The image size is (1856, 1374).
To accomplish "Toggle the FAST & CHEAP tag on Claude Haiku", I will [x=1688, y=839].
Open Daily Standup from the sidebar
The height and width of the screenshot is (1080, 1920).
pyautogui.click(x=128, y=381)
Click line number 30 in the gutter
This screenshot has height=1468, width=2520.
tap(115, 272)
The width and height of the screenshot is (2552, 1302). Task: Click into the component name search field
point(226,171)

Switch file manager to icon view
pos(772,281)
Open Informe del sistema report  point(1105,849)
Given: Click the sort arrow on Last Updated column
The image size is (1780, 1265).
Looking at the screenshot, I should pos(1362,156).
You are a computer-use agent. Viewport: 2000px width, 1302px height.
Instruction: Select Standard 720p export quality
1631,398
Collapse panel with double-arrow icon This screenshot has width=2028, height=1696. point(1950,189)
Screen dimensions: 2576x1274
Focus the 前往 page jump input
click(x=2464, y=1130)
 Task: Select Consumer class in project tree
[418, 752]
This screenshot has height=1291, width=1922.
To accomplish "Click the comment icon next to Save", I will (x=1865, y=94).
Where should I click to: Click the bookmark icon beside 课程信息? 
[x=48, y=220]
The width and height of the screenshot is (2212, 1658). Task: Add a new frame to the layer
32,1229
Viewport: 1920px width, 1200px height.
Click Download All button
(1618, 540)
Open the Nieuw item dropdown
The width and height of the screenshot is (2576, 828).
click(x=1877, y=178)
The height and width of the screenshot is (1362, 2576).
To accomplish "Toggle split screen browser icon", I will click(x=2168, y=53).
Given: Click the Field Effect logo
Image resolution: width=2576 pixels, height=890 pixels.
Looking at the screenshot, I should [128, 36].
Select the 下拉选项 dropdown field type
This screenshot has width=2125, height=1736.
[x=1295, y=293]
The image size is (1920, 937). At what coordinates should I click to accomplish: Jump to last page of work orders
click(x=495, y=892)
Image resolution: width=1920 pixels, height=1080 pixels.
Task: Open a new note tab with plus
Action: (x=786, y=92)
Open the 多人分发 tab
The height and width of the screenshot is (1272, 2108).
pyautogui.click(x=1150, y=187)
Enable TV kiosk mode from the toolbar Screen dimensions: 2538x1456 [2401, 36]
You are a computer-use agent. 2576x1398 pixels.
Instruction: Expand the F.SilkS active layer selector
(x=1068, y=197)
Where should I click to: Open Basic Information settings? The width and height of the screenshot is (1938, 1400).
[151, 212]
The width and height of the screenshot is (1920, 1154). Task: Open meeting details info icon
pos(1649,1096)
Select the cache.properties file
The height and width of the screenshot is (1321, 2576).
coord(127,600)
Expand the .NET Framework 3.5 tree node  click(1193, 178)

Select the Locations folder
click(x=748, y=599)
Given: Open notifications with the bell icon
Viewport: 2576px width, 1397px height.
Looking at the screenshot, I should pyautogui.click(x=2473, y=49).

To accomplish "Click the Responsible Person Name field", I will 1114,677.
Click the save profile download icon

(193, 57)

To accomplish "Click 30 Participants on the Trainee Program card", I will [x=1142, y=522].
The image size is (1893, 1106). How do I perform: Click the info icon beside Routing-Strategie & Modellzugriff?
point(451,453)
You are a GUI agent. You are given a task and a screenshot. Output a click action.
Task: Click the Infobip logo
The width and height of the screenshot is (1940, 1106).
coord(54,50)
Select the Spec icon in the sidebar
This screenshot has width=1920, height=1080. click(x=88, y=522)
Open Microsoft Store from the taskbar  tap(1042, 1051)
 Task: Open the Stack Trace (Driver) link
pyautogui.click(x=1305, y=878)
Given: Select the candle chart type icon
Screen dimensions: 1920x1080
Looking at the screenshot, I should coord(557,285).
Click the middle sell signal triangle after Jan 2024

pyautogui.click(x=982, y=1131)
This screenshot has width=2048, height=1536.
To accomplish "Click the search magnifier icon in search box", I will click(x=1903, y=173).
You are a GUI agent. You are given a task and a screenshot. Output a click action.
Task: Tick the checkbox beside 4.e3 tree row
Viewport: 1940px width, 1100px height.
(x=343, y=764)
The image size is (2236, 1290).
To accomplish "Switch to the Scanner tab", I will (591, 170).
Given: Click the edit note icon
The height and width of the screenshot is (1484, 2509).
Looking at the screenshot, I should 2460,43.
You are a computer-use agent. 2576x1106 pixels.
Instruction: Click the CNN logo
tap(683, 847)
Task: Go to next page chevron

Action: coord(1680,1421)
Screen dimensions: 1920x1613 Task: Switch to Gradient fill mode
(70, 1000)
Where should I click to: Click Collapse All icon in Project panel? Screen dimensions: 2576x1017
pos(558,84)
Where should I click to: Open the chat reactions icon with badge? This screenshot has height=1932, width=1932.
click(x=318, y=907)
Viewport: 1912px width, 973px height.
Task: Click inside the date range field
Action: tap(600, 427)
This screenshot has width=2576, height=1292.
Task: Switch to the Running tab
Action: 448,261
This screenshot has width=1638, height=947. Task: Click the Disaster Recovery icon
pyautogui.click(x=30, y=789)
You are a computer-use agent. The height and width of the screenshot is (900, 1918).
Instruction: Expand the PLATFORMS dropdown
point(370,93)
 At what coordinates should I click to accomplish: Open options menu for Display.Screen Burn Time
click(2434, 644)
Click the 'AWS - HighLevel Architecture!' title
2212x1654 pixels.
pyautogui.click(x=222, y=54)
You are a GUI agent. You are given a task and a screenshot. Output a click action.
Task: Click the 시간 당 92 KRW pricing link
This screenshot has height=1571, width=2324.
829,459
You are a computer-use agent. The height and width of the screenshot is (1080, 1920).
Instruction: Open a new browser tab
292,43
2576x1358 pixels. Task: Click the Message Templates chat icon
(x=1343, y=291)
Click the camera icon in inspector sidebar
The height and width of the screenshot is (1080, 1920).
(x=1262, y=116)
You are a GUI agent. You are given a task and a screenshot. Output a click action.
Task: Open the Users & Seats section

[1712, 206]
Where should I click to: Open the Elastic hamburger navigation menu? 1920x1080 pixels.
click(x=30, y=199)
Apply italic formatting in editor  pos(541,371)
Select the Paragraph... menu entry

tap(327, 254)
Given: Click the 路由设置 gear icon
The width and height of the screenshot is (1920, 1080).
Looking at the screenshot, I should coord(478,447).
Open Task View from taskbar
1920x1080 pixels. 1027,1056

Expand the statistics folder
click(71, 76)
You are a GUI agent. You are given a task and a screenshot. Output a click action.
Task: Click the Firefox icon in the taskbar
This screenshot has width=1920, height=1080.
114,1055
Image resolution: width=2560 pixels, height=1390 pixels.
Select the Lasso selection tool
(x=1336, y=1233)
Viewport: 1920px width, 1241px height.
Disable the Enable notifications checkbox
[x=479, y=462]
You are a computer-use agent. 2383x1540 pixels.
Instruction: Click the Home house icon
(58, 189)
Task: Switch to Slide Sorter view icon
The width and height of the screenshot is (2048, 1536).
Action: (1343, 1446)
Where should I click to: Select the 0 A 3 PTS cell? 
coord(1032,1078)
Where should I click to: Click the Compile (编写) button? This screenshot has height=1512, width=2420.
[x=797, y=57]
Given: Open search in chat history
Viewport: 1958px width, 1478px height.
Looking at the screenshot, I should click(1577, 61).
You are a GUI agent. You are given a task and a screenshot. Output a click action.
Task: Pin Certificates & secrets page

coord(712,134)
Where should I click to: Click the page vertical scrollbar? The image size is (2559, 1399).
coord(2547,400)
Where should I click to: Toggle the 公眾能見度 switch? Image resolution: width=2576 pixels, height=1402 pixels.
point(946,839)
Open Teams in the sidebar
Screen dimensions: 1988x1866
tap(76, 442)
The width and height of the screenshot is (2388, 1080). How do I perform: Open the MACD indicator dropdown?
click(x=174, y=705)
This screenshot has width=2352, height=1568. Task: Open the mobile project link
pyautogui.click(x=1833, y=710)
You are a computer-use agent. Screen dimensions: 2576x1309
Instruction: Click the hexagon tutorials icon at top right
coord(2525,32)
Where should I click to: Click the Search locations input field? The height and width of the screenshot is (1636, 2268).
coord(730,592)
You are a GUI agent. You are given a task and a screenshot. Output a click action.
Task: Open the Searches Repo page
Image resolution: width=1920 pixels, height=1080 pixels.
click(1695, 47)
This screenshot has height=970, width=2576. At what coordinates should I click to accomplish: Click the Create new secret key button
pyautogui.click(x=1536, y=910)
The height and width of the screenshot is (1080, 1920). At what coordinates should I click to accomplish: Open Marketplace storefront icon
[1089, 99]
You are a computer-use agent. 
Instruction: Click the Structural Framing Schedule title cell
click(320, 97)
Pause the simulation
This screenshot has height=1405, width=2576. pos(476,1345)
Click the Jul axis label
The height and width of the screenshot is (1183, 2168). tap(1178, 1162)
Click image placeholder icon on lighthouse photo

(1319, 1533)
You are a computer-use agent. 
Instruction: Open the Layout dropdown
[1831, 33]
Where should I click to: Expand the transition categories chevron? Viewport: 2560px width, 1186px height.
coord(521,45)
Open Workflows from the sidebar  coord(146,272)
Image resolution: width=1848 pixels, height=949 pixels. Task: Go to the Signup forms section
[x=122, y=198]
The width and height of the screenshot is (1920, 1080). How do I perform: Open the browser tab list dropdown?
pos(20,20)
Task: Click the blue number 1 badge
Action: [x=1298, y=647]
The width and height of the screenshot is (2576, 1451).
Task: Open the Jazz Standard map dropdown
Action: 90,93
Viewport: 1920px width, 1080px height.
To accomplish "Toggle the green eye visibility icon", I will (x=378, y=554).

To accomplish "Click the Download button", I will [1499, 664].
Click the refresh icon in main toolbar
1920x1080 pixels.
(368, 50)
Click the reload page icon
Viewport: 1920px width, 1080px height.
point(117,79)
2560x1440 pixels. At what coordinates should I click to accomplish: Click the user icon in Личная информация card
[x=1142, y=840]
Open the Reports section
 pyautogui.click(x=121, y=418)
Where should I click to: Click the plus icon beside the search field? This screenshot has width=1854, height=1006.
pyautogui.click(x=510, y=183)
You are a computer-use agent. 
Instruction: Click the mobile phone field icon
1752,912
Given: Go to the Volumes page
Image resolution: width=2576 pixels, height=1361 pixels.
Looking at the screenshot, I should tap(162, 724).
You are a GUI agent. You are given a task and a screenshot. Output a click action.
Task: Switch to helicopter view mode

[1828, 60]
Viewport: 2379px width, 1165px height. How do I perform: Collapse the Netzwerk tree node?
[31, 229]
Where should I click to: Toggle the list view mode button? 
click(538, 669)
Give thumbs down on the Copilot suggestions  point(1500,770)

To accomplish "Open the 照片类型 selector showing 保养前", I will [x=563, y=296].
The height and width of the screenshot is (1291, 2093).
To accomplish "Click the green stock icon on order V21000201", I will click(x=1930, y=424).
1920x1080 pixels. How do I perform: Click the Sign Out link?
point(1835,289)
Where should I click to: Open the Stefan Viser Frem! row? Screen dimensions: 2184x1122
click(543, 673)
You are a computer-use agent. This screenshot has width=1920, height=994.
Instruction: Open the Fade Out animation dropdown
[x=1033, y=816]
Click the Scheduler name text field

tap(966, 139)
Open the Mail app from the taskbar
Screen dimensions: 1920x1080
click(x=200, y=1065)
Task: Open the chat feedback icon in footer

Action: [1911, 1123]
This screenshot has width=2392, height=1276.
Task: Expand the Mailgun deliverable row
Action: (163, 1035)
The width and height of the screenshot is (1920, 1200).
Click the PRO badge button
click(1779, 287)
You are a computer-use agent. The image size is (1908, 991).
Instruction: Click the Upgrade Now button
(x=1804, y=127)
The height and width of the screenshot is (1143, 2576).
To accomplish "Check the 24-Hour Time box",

**What the exercise asks:**
Would you please write out, exactly and with no other lines, the stretch of the listing above from the line containing "Viewport: 1920px width, 1200px height." through the line containing "Select the 下拉选项 dropdown field type"?

**Solution:**
Viewport: 1920px width, 1200px height.
Click Download All button
(1618, 540)
Open the Nieuw item dropdown
The width and height of the screenshot is (2576, 828).
click(x=1877, y=178)
The height and width of the screenshot is (1362, 2576).
To accomplish "Toggle split screen browser icon", I will click(x=2168, y=53).
Given: Click the Field Effect logo
Image resolution: width=2576 pixels, height=890 pixels.
Looking at the screenshot, I should [128, 36].
Select the 下拉选项 dropdown field type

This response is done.